Written instruction - Reproduce the data from its first line through the line containing "(x=457, y=436)", replacing "German" with "French" and leaving everything else as it is. Omit the pictures from your answer.

Items -
* start *

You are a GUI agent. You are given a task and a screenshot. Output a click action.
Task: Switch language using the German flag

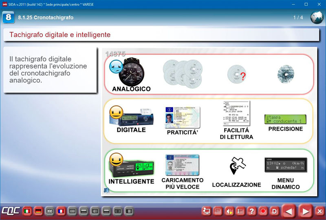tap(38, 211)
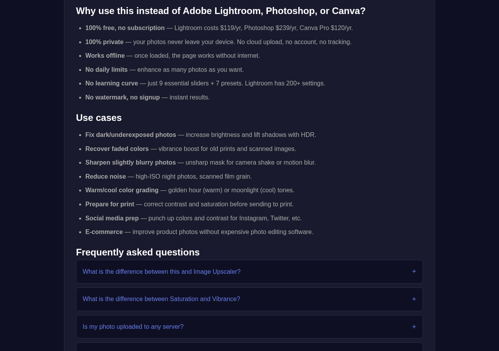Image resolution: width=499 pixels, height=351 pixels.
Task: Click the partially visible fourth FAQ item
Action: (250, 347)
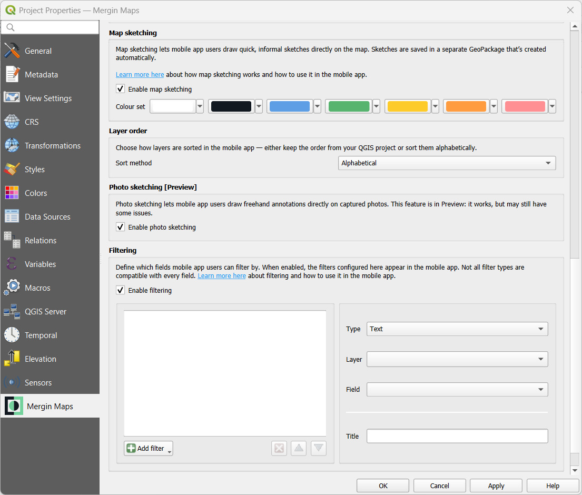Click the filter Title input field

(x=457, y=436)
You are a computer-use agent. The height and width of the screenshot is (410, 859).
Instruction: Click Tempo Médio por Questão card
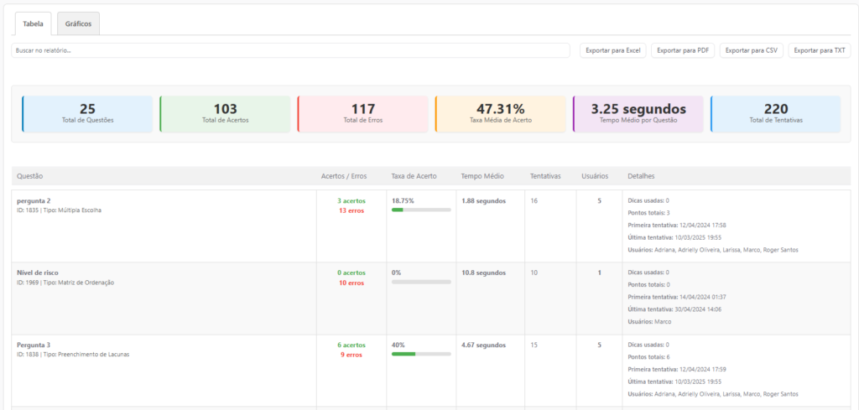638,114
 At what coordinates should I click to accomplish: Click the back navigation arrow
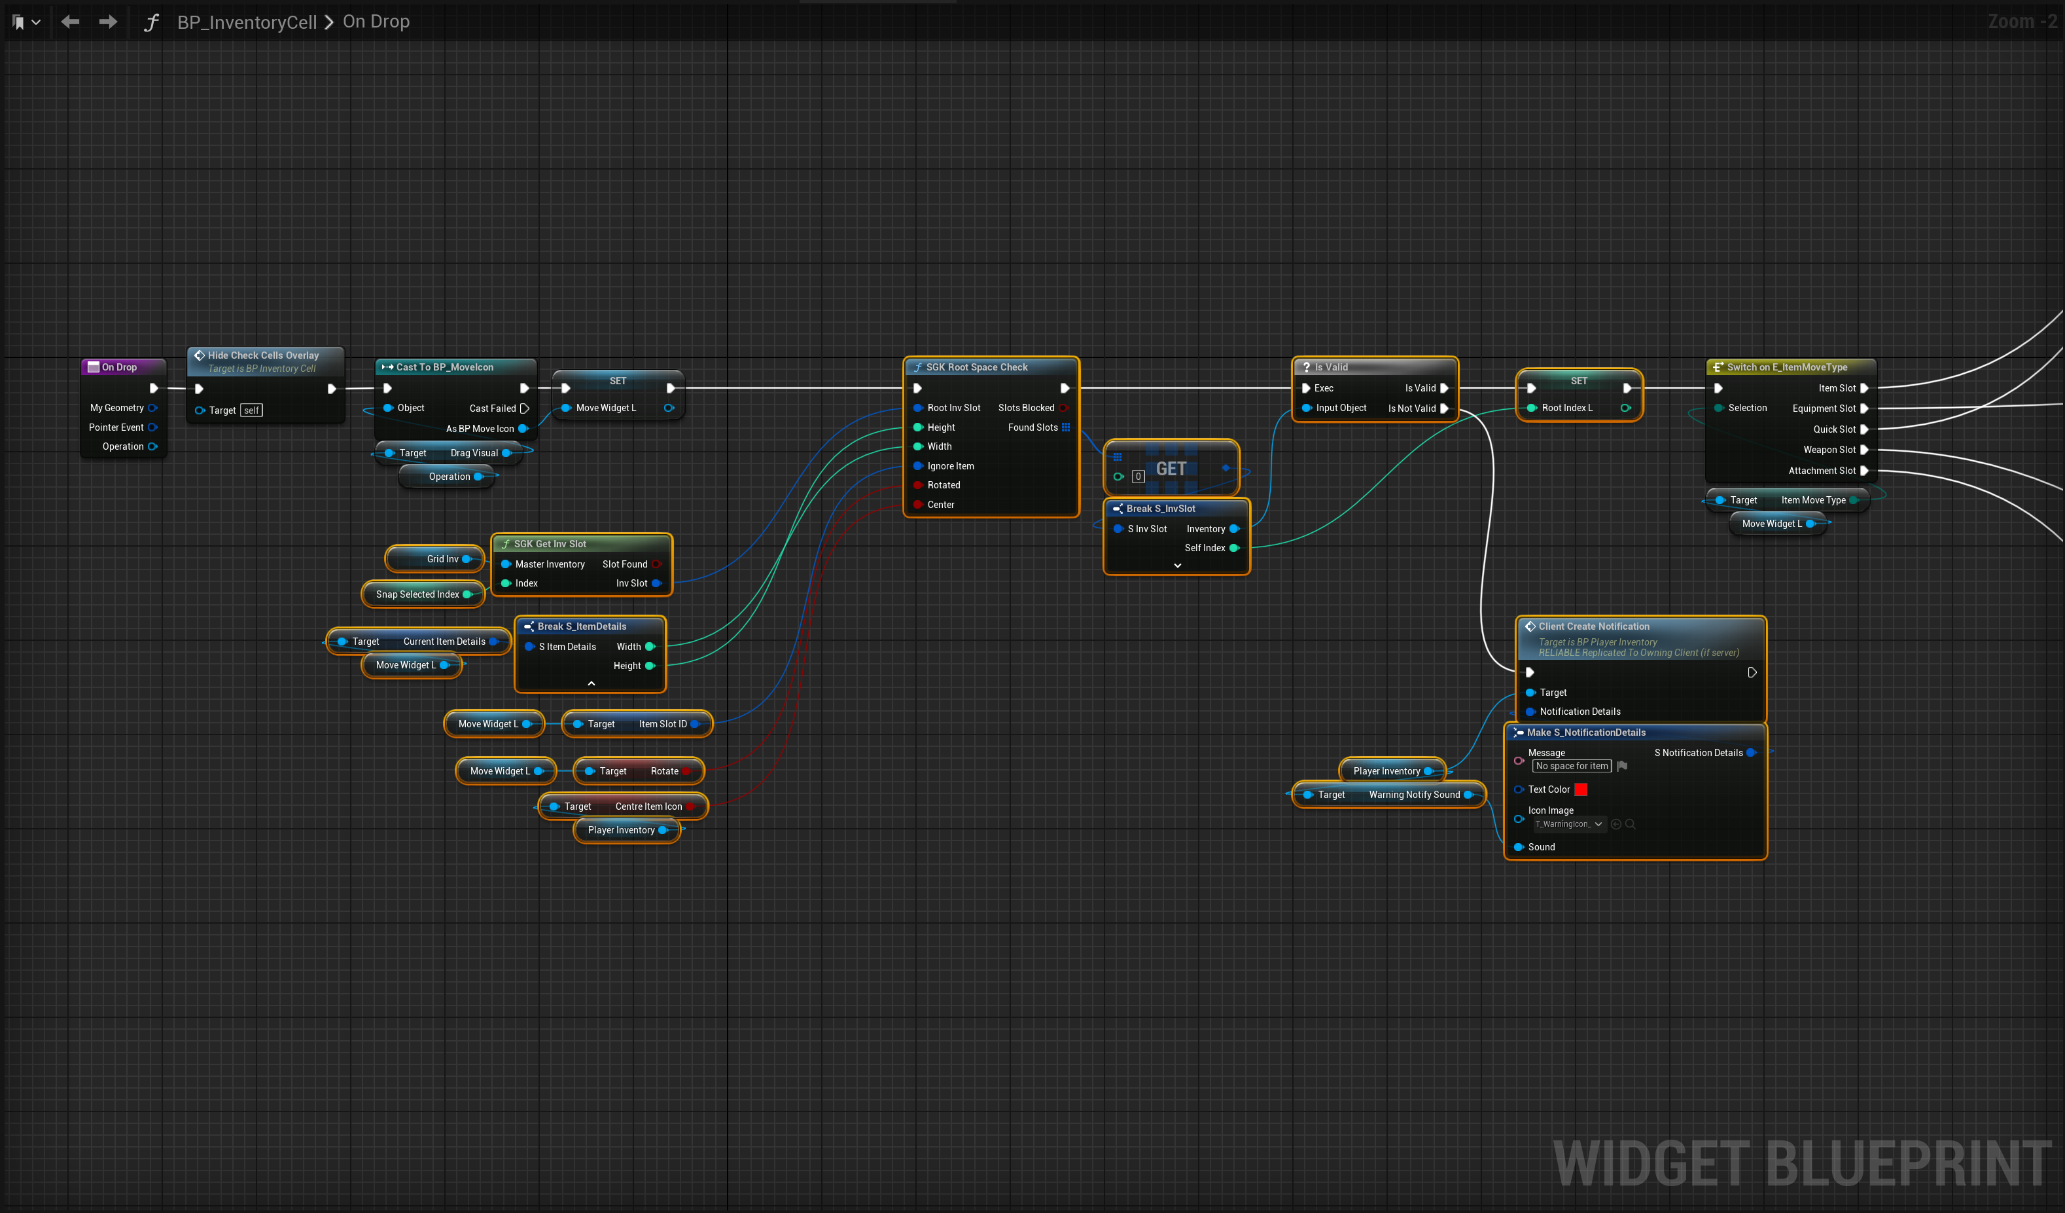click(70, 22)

* end *

Full output -
You are a GUI agent. You are given a task and a screenshot. Output a click action.
Task: Switch language using the French flag

tap(38, 211)
Image resolution: width=499 pixels, height=351 pixels.
Task: Click the partially visible fourth FAQ item
Action: (250, 347)
Click the filter Title input field

(x=457, y=436)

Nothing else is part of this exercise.